- Passage:
I will fully utilize SIMD as possible as I can. (NEON is available on some
of our target machines)
But I have to consider not only high end machines but also low ends which do
not support SIMD.
That's why I'm trying to optimize non-SIMD general code path.

So let's back to the accuracy.

I was wrong about that error would be at most difference of 1.
The upper bound of error is 2.

Following is my analysis on error between original code and optimized code.
(bilinear interpolated result is a weighted sum of 4 values, let's
substitute tl, tr, bl, br with a, b, c, d for simplification)

original code : r = a*t0 + b*t1 + c*t2 + d*t3 (in 24 bits precision)
optimized code : r' = a*(t0 >> 8) + b*(t1 >> 8) + c*(t2 >> 8) + d*(t3 >> 8)
(in 16 bits precision)
where t0 + t1 + t2 + t3 = 0x10000

Now we split "t" into two terms u, v where u is upper 8 bits of t and v is
lower 8 bits of t. (note that t0 = u0*256 + v0, t0 >> 8 = u0)

So,

r' = a*u0 + b*u1 + c*u2 + d*u3

r = a*(u0*256 + v0) + b*(u1*256 + v1) + c*(u2*256 + v2) + d*(u3*256 + v3)
= 256*(a*u0 + b*u1 + c*u2 + d*u3) + a*v0 + b*v1 + c*v2 + d*v3
= 256*r' + a*v0 + b*v1 + c*v2 + d*v3

Error would be
e = (r - (r' << 8)) >> 16 = (r - 256*r') >> 16 = (a*v0 + b*v1 + c*v2 + d*v3)
>> 16

Each value a, b, c and d can be 0xff at most, So

max(e) = (0xff*(v0 + v1 + v2 + v3)) >> 16 = (0xff*max(v0 + v1 + v2 + v3)) >>
16

max(v0 + v1 + v2 + v3) = 0x300 (because lower 8 bits of t0 + t1 + t2 + t3
should be 0x00)

So max(e) = (0xff*0x300) >> 16 = 2

But this does not satisfy rule 5 as you mentioned

> Wouldn't it be preferred to have (distxy + distxiy + distixy + distixiy)

- To be done:
Extend the forum message on the accuracy of optimized bilinear interpolation, continuing directly after its final line.

- Data entries:
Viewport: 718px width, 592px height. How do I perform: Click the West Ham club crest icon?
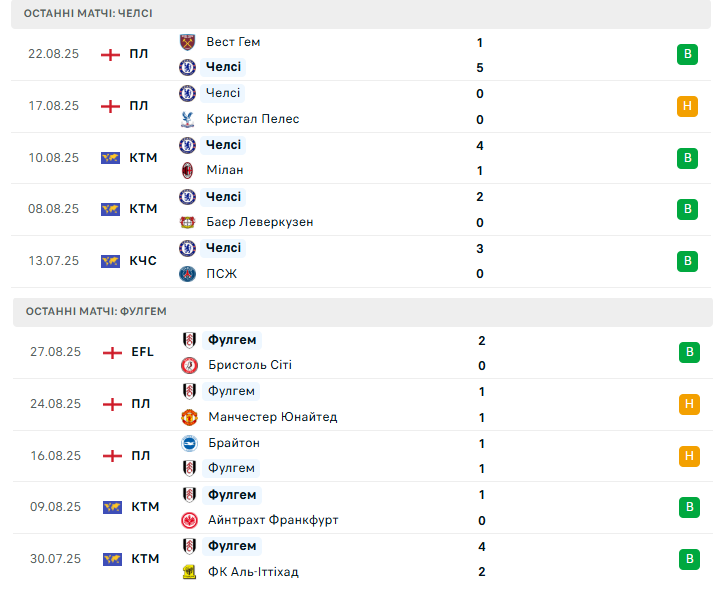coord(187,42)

---

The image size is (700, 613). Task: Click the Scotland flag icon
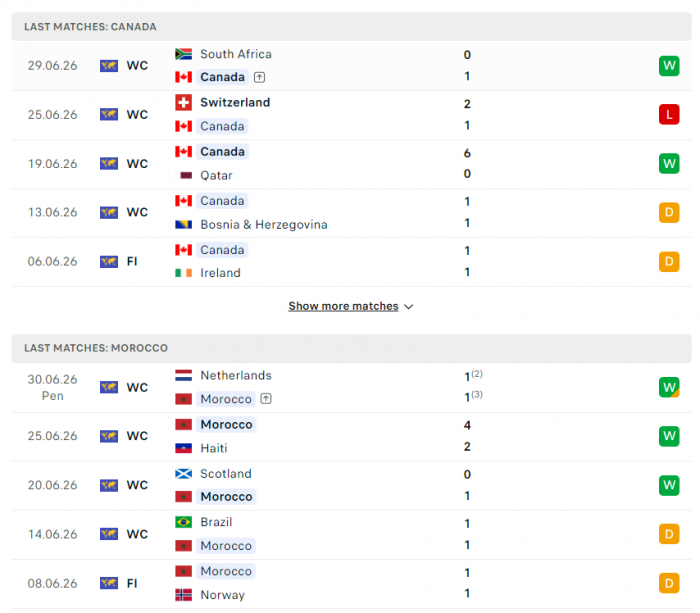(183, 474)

- Task response:
== 256
> here? My guess is that it may be not always the case based on looking at
your
> code. Which will be a violation of rule "5. Resampling a solid color
should
> give a solid color" from
http://www.virtualdub.org/blog/pivot/entry.php?id=86

I slightly modified the code to satisfy rule 5.
I reduced precision of distx and disty from 8 bits to 4 bits.

static force_inline uint32_t bilinear_interpolation (uint32_t tl,
uint32_t tr,
uint32_t bl, uint32_t br, int distx, int disty)
{
int distixiy, distxiy, distixy, distxy;
uint32_t rb, ga;

distx = distx >> 4;
disty = disty >> 4;

distxy = distx * disty;
distixy = (disty << 4) - distxy;
distxiy = (distx << 4) - distxy;
distixiy = 256 - (disty << 4) - (distx << 4) + distxy;

rb = (0x00FF00FF & tl)*distixiy + (0x00FF00FF & tr)*distxiy +
(0x00FF00FF & bl)*distixy + (0x00FF00FF & br)*distxy;
rb = (rb >> 8) & 0x00FF00FF;

ga = (0x00FF00FF & (tl >> 8))*distixiy + (0x00FF00FF & (tr >>
8))*distxiy + (0x00FF00FF & (bl >> 8))*distixy + (0x00FF00FF & (br >>
8))*distxy;
ga = ga & 0xFF00FF00;

return rb | ga;
}

Now we have distxy + distixy + distxiy + distixiy == 256.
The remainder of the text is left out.